With this plan, you should be able to cut all your parts and build your boat in one day. If the last step of the day is to paint the boat, then you should be able to be sailing on the next day.

This is not the cheapest or the lightest way to build a PDR, but I do believe it is the fastest.

Micheal Storer, a real boat designer and not some schlub like me, had this to say about this design:

Howdy chaps ... sides from a single plank of real wood 1x12" is a really bad idea. If you build a plank boat you need ribs - the purpose of the ribs is to take the lateral loads of the timber swelling and shrinking and cupping and prevent them all from happening.

You cannot do a glue join in this situation as there needs to be some flexibility as the timber comes and goes - a glue join will be ripped apart by the changes in dimension.

The other way is related to cedar strip construction. Instead of ribs on the inside of the hull you have glass inside and out and you end with glass threads running across the grain to prevent any splitting loads from doing anything to the timber. The nice reason that all works too is the glass and epoxy will stop the timber from absorbing moisture or drying out - so you end up with a very stable shape.

John Wright is quite correct about the weight. (John said it would be heavier - AL)
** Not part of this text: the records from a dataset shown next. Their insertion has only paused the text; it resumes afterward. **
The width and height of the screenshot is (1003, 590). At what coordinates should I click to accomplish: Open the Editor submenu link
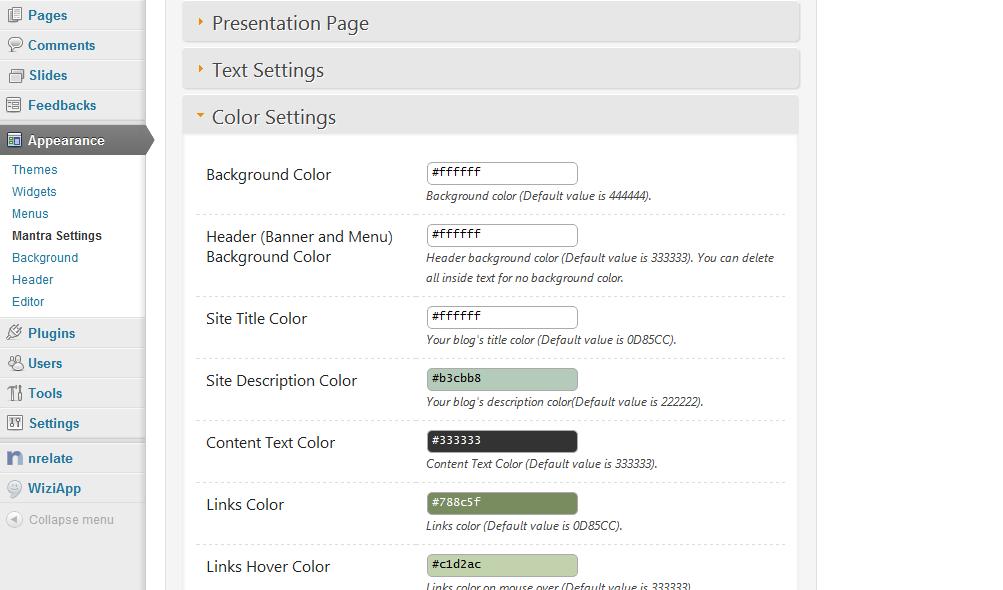28,302
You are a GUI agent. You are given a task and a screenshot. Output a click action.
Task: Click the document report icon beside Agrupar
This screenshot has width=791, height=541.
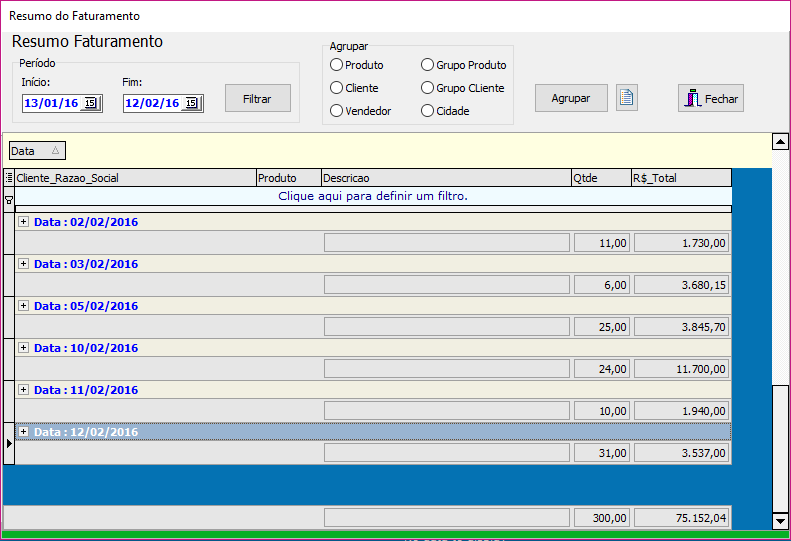pyautogui.click(x=627, y=98)
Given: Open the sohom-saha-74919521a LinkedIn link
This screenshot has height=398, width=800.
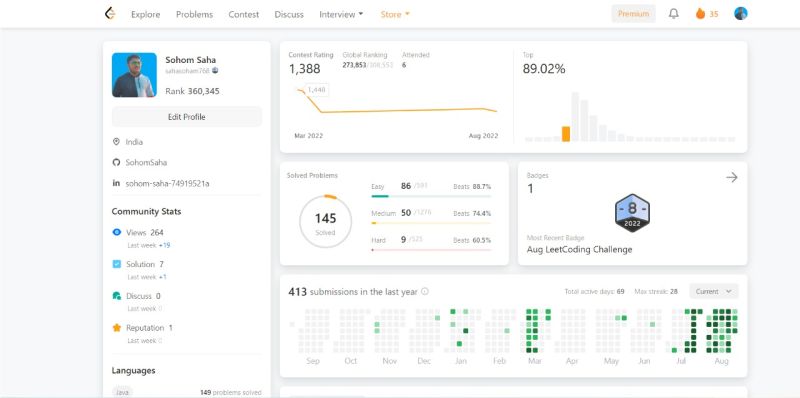Looking at the screenshot, I should [167, 183].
One of the biggest things that sells wooden boats is weight. People are surprised how light modern wooden boats are - and when they pick them up they suddenly see that they will be easy to get on and off trailers or car roofs and easy to get down to the water from the carpark.

And then it increases performance (not that they will see that necessarily, but they might wonder why bigger and more elaborate boats seem so sluggish in the water compared to the PDR (built reasonably lightly).

Light weight is one of the best ways to sell boats to people who are new to the whole thing.

Best wishes Michael

The guy is probably right. All knowledge is good.